Yeah, that's a general concern that Stephen raised several time as well.
We need to figure out some way to handle that.

>>>   * Define constraints on properties
>>>
>>> To define constraints on a property one has to create a node in a schema
>>> which has as name the name of the property that one want to validate.
>>>
>>> To specify constraints on the property "ti,hwmods" of OMAP Timers one
>>> can write this schema:
>>>
>>> 	/dts-v1/;
>>> 	/ {
>>> 		compatible = "ti,omap[0-9]+-timer";
>>> 		ti,hwmods {
>>> 			...
>>> 		};
>>
>> compatible and ti,hwmods are both properties in the DT file. However, in
>> the schema above, one appears as a property, and one as a node. I don't
>> like that inconsistency.

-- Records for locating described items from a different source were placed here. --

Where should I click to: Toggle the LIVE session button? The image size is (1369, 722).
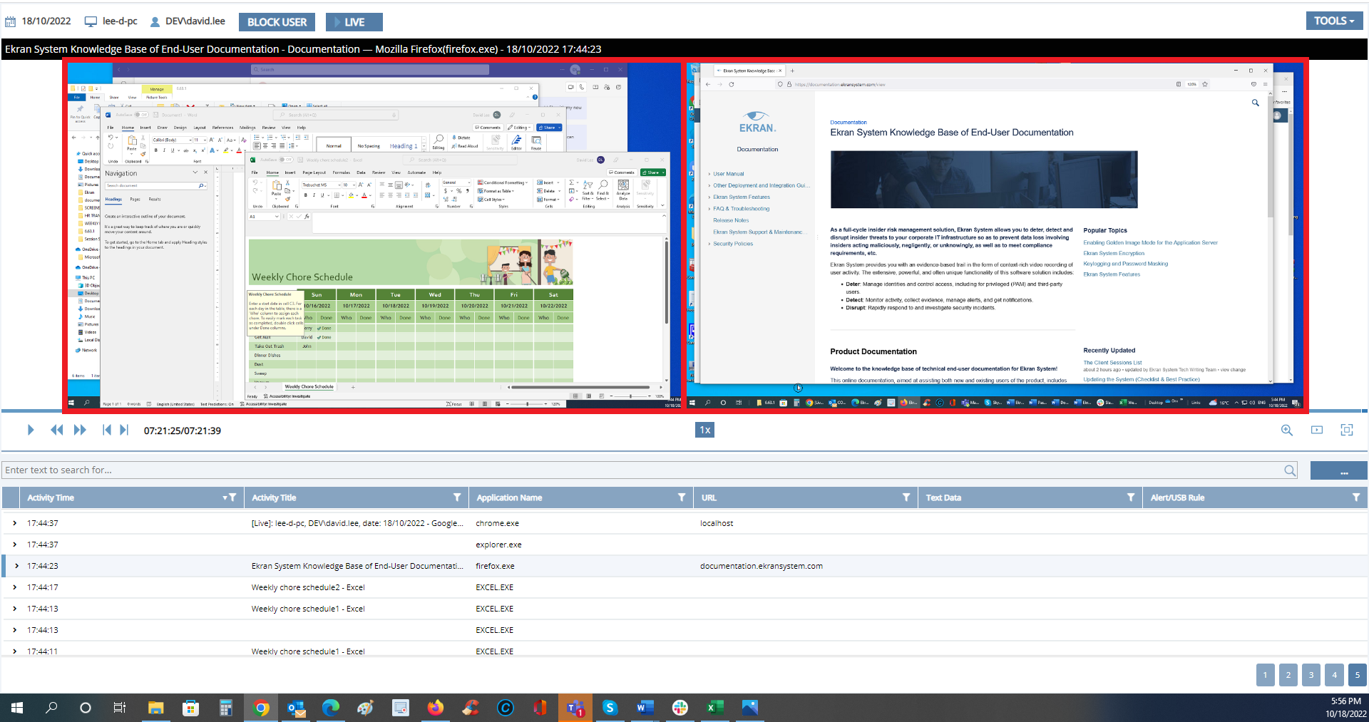coord(354,22)
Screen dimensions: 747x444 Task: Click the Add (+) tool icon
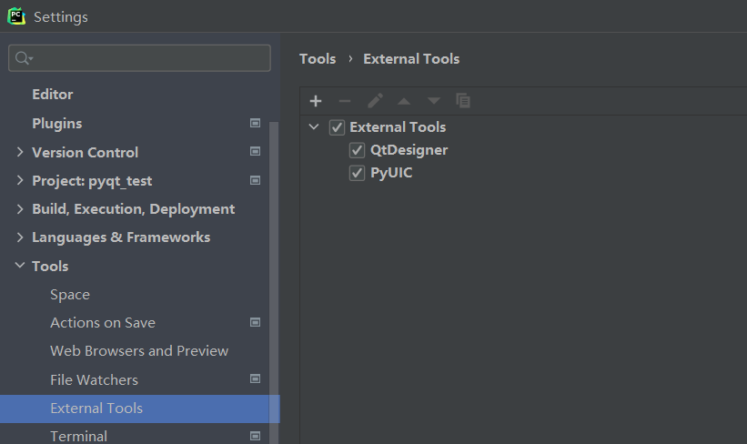click(316, 101)
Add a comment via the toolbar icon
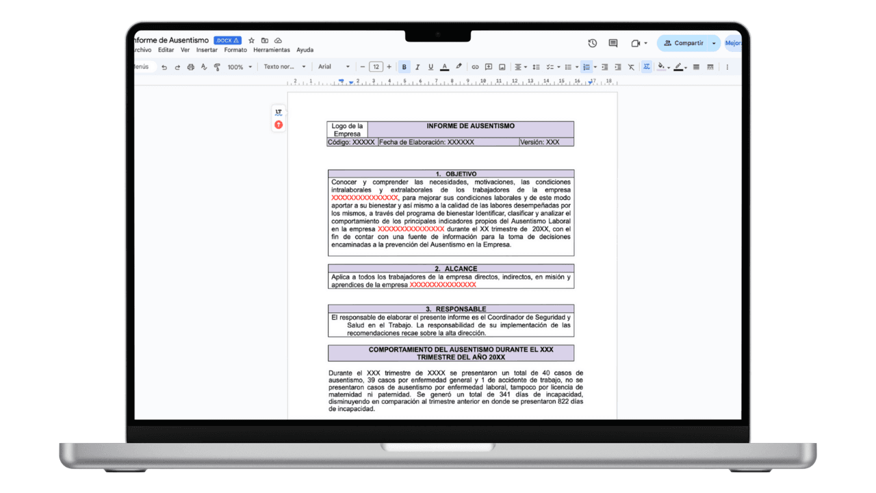 (488, 66)
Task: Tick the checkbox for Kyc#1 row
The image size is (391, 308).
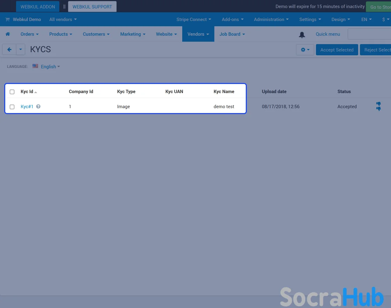Action: 12,107
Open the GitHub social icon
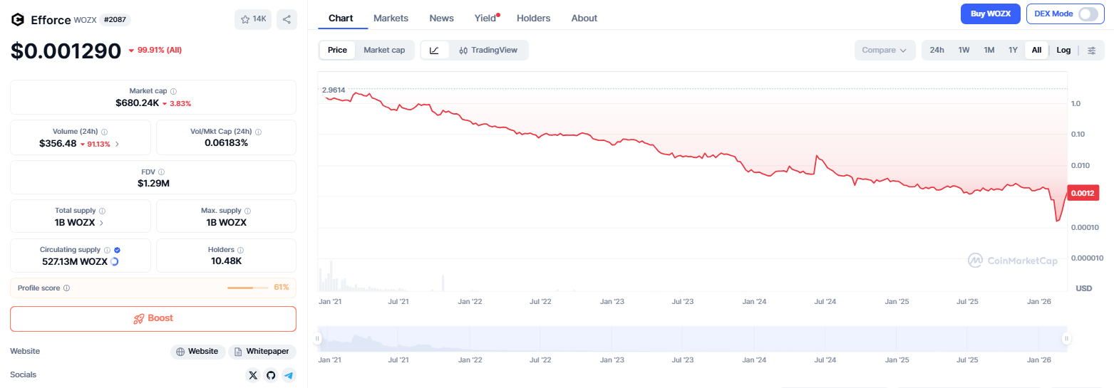 tap(271, 375)
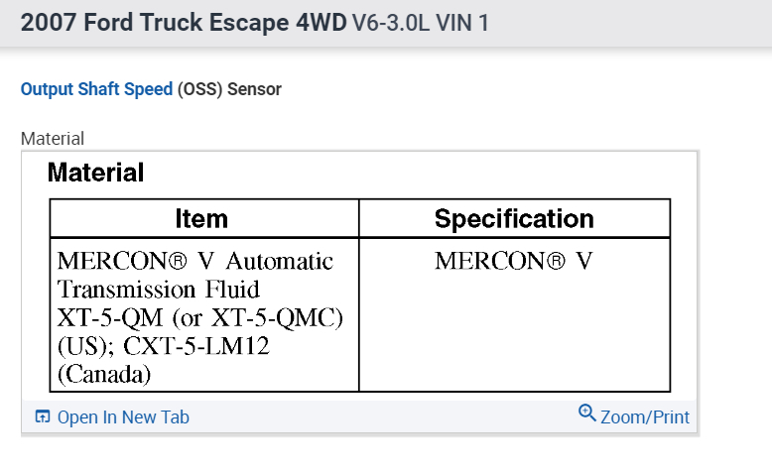Click the small Material label above the table
This screenshot has width=772, height=474.
click(x=53, y=139)
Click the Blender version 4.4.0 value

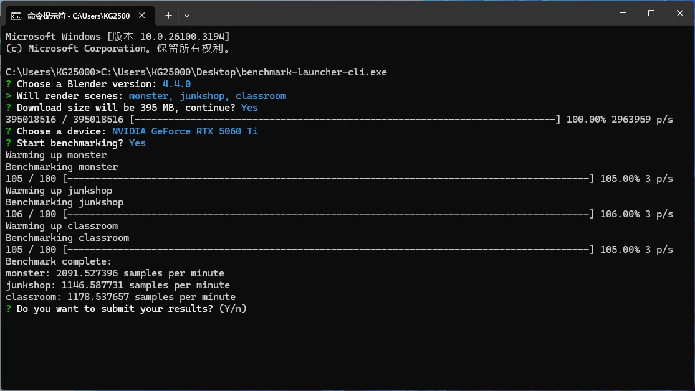coord(176,84)
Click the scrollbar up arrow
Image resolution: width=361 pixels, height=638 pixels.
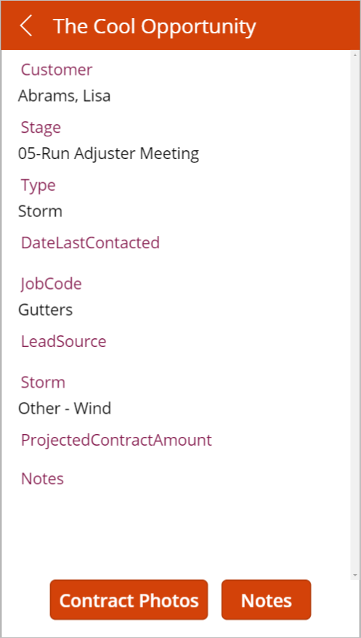click(355, 54)

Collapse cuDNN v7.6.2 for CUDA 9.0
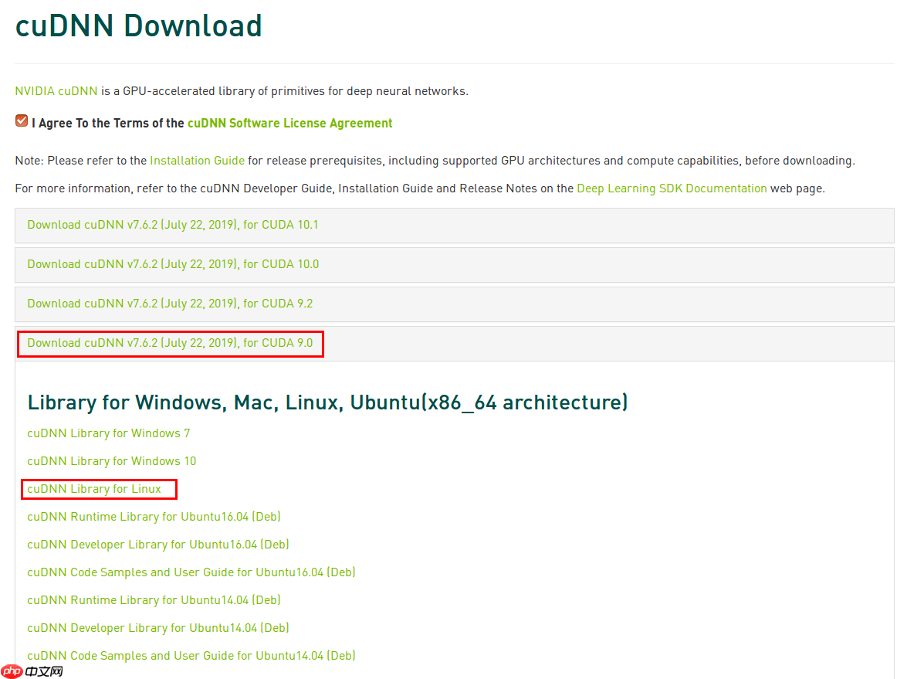[x=170, y=343]

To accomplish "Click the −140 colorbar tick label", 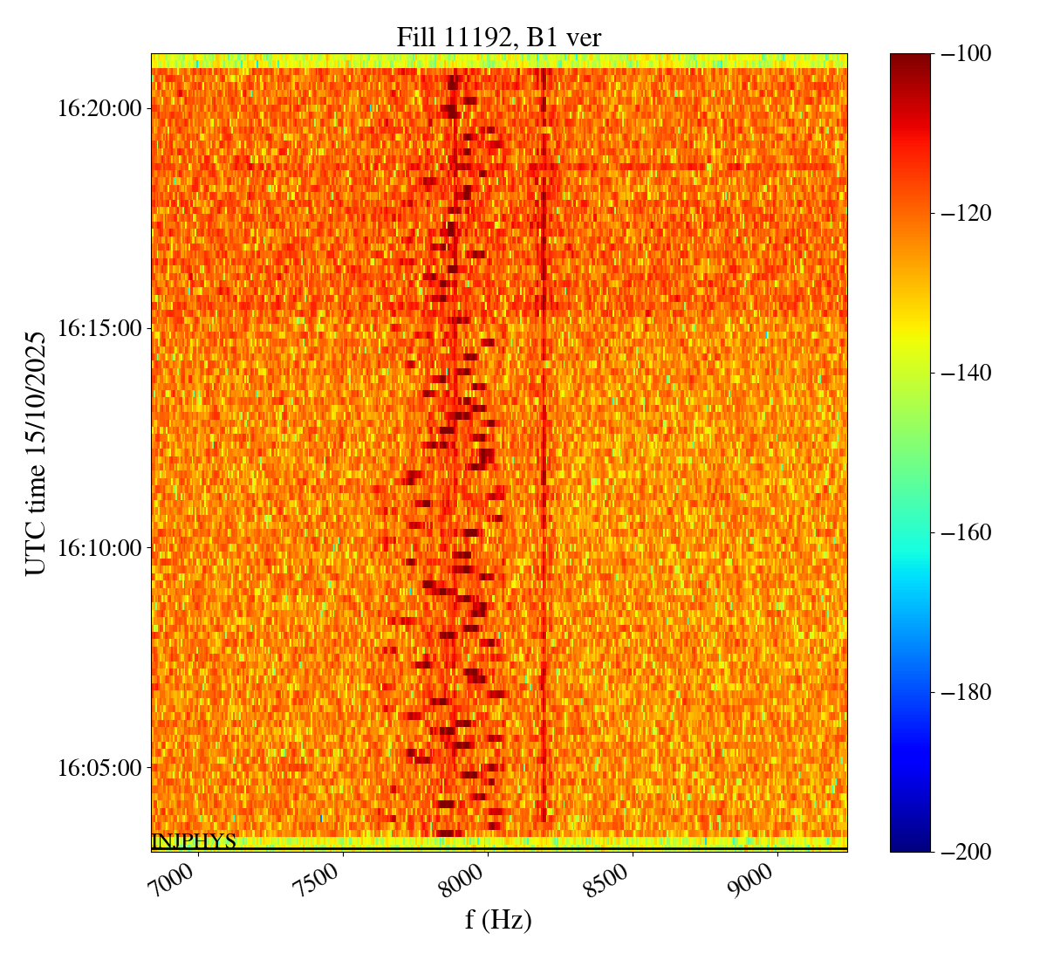I will [967, 374].
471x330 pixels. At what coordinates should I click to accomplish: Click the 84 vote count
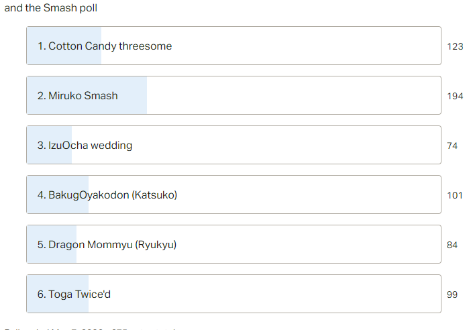(452, 245)
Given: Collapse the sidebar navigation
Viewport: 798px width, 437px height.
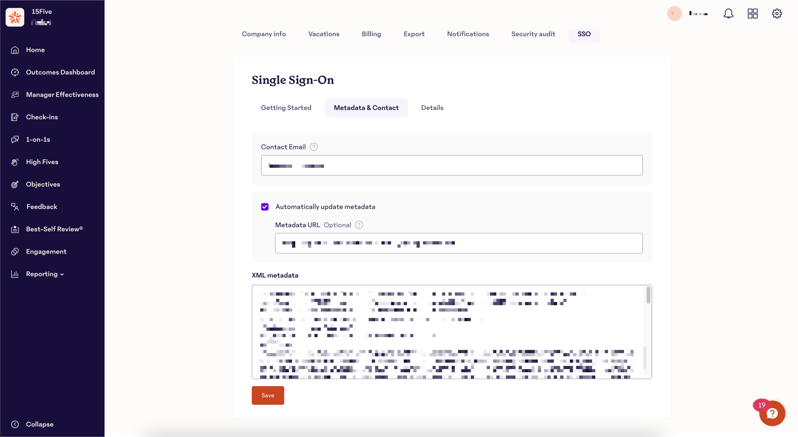Looking at the screenshot, I should 39,424.

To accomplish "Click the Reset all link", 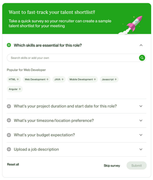I will [13, 164].
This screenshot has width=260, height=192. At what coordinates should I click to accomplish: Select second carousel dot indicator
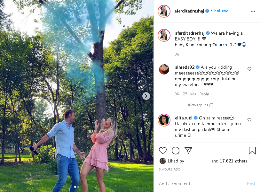tap(78, 187)
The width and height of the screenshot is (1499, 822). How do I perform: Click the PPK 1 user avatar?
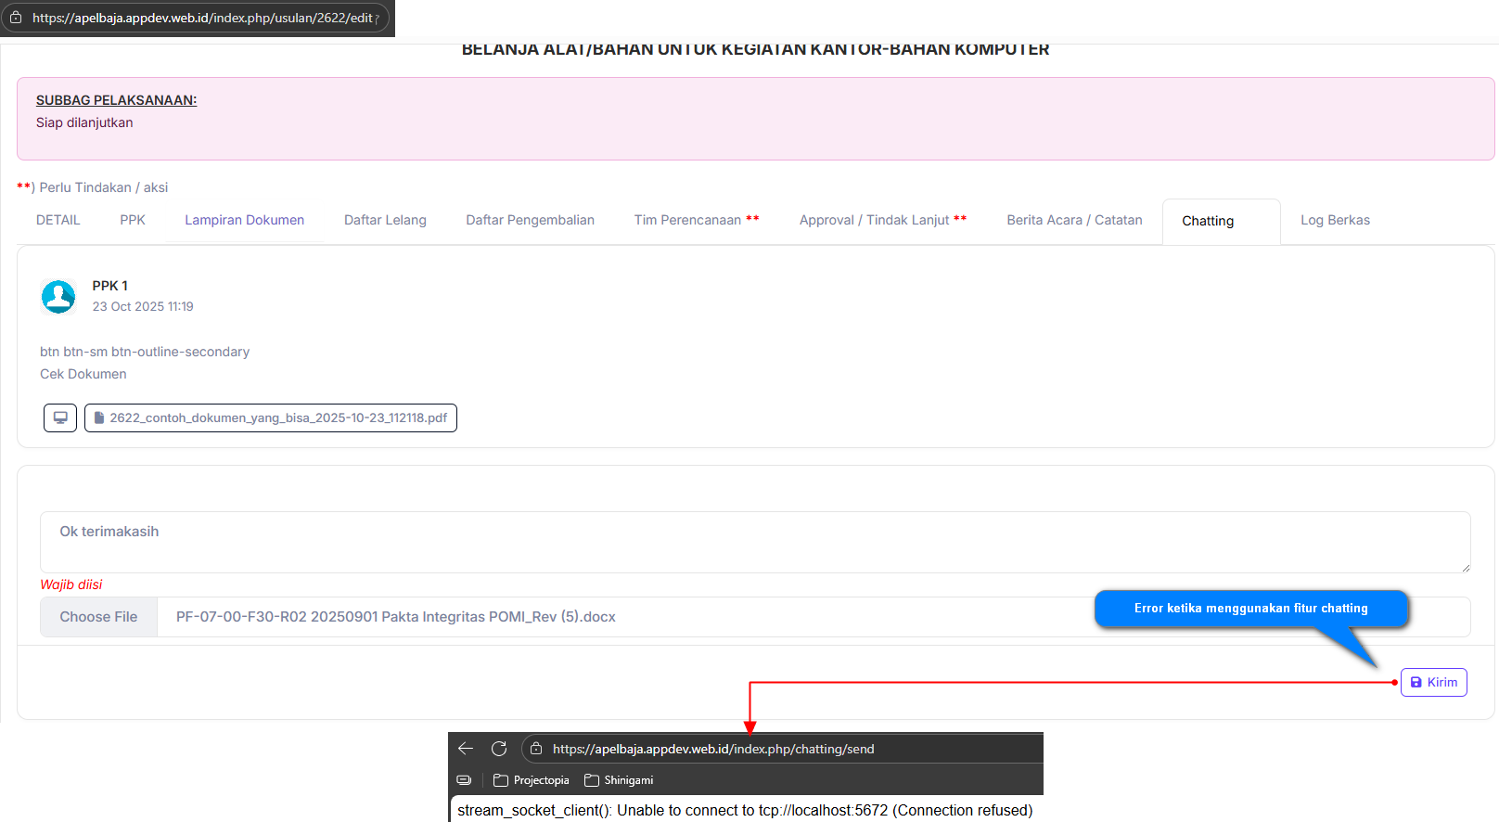point(58,297)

It'd be better if compatible was a node too.
>
> Essentially what's going on here is that to describe the constraint on
> a property, a node with corresponding name is defined to encode the
> parameters of that constraint.  It kind of works, but it's forced.  It
> also hits problems since nodes and properties are technically in
> different namespaces, although they rarely collide in real cases.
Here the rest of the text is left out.